• To do: Rewrite the records below as a JSON list of strings, with one string for each line and no strings for blank lines.

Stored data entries

━━━━━━━━

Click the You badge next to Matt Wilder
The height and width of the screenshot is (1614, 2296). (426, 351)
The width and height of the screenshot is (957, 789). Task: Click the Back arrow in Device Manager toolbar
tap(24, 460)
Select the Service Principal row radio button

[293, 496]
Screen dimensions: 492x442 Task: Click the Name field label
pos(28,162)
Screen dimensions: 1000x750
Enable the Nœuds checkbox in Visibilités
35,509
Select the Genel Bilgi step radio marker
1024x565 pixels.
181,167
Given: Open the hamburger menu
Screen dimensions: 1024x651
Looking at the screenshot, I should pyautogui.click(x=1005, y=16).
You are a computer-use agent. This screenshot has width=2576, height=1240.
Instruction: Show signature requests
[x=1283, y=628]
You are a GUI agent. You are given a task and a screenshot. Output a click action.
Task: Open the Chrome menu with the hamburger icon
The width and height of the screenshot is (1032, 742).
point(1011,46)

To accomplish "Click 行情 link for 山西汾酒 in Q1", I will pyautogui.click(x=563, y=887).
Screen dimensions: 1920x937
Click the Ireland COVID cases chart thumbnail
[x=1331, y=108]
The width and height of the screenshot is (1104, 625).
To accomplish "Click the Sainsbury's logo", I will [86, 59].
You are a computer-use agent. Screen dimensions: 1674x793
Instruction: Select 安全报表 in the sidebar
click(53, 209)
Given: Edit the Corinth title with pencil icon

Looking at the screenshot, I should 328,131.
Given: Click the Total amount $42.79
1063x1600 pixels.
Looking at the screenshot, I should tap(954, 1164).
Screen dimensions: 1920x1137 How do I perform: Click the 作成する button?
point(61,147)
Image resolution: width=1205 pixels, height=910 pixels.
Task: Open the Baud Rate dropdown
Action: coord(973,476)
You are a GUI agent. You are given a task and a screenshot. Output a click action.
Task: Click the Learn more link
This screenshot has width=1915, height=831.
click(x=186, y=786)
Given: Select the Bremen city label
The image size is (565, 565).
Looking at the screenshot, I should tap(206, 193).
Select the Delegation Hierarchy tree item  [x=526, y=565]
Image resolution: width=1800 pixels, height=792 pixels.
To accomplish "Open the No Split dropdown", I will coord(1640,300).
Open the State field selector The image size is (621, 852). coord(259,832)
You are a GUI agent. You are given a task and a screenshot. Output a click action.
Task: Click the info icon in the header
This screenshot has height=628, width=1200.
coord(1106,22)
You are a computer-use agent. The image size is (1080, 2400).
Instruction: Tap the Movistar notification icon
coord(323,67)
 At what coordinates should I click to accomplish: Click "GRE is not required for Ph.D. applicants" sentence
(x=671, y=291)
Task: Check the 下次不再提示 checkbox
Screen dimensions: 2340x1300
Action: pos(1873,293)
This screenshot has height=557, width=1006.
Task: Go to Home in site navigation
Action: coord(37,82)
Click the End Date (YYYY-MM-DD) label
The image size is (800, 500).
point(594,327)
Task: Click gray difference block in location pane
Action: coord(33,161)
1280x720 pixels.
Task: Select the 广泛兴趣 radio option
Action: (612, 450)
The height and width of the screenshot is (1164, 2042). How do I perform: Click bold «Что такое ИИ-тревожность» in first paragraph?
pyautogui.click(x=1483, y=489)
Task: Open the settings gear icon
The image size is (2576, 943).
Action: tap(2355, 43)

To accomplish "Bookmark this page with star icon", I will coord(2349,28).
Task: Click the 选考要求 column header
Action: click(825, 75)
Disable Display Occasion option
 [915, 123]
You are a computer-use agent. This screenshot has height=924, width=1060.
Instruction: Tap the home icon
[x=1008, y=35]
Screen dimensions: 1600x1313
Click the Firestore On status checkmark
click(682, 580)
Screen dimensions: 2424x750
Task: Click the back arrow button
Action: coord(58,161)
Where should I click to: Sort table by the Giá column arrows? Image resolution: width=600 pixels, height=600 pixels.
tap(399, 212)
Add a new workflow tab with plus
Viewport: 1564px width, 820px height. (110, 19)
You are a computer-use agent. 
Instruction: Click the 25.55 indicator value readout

━━━━━━━━

• Expected answer:
[
  "Click the You badge next to Matt Wilder",
  "The height and width of the screenshot is (1614, 2296). (426, 351)",
  "The width and height of the screenshot is (957, 789). Task: Click the Back arrow in Device Manager toolbar",
  "tap(24, 460)",
  "Select the Service Principal row radio button",
  "[293, 496]",
  "Screen dimensions: 492x442 Task: Click the Name field label",
  "pos(28,162)",
  "Screen dimensions: 1000x750",
  "Enable the Nœuds checkbox in Visibilités",
  "35,509",
  "Select the Genel Bilgi step radio marker",
  "1024x565 pixels.",
  "181,167",
  "Given: Open the hamburger menu",
  "Screen dimensions: 1024x651",
  "Looking at the screenshot, I should pyautogui.click(x=1005, y=16).",
  "You are a computer-use agent. This screenshot has width=2576, height=1240.",
  "Instruction: Show signature requests",
  "[x=1283, y=628]",
  "You are a GUI agent. You are given a task and a screenshot. Output a click action.",
  "Task: Open the Chrome menu with the hamburger icon",
  "The width and height of the screenshot is (1032, 742).",
  "point(1011,46)",
  "To accomplish \"Click 行情 link for 山西汾酒 in Q1\", I will pyautogui.click(x=563, y=887).",
  "Screen dimensions: 1920x937",
  "Click the Ireland COVID cases chart thumbnail",
  "[x=1331, y=108]",
  "The width and height of the screenshot is (1104, 625).",
  "To accomplish \"Click the Sainsbury's logo\", I will [86, 59].",
  "You are a computer-use agent. Screen dimensions: 1674x793",
  "Instruction: Select 安全报表 in the sidebar",
  "click(53, 209)",
  "Given: Edit the Corinth title with pencil icon",
  "Looking at the screenshot, I should 328,131.",
  "Given: Click the Total amount $42.79",
  "1063x1600 pixels.",
  "Looking at the screenshot, I should tap(954, 1164).",
  "Screen dimensions: 1920x1137 How do I perform: Click the 作成する button?",
  "point(61,147)",
  "Image resolution: width=1205 pixels, height=910 pixels.",
  "Task: Open the Baud Rate dropdown",
  "Action: coord(973,476)",
  "You are a GUI agent. You are given a task and a screenshot. Output a click action.",
  "Task: Click the Learn more link",
  "This screenshot has width=1915, height=831.",
  "click(x=186, y=786)",
  "Given: Select the Bremen city label",
  "The image size is (565, 565).",
  "Looking at the screenshot, I should tap(206, 193).",
  "Select the Delegation Hierarchy tree item  [x=526, y=565]",
  "Image resolution: width=1800 pixels, height=792 pixels.",
  "To accomplish \"Open the No Split dropdown\", I will coord(1640,300).",
  "Open the State field selector The image size is (621, 852). coord(259,832)",
  "You are a GUI agent. You are given a task and a screenshot. Output a click action.",
  "Task: Click the info icon in the header",
  "This screenshot has height=628, width=1200.",
  "coord(1106,22)",
  "You are a computer-use agent. The image size is (1080, 2400).",
  "Instruction: Tap the Movistar notification icon",
  "coord(323,67)",
  " At what coordinates should I click to accomplish: Click \"GRE is not required for Ph.D. applicants\" sentence",
  "(x=671, y=291)",
  "Task: Check the 下次不再提示 checkbox",
  "Screen dimensions: 2340x1300",
  "Action: pos(1873,293)",
  "This screenshot has height=557, width=1006.",
  "Task: Go to Home in site navigation",
  "Action: coord(37,82)",
  "Click the End Date (YYYY-MM-DD) label",
  "The image size is (800, 500).",
  "point(594,327)",
  "Task: Click gray difference block in location pane",
  "Action: coord(33,161)",
  "1280x720 pixels.",
  "Task: Select the 广泛兴趣 radio option",
  "Action: (612, 450)",
  "The height and width of the screenshot is (1164, 2042). How do I perform: Click bold «Что такое ИИ-тревожность» in first paragraph?",
  "pyautogui.click(x=1483, y=489)",
  "Task: Open the settings gear icon",
  "The image size is (2576, 943).",
  "Action: tap(2355, 43)",
  "To accomplish \"Bookmark this page with star icon\", I will coord(2349,28).",
  "Task: Click the 选考要求 column header",
  "Action: click(825, 75)",
  "Disable Display Occasion option",
  " [915, 123]",
  "You are a computer-use agent. This screenshot has height=924, width=1060.",
  "Instruction: Tap the home icon",
  "[x=1008, y=35]",
  "Screen dimensions: 1600x1313",
  "Click the Firestore On status checkmark",
  "click(682, 580)",
  "Screen dimensions: 2424x750",
  "Task: Click the back arrow button",
  "Action: coord(58,161)",
  "Where should I click to: Sort table by the Giá column arrows? Image resolution: width=600 pixels, height=600 pixels.",
  "tap(399, 212)",
  "Add a new workflow tab with plus",
  "Viewport: 1564px width, 820px height. (110, 19)",
  "You are a computer-use agent. ",
  "Instruction: Click the 25.55 indicator value readout"
]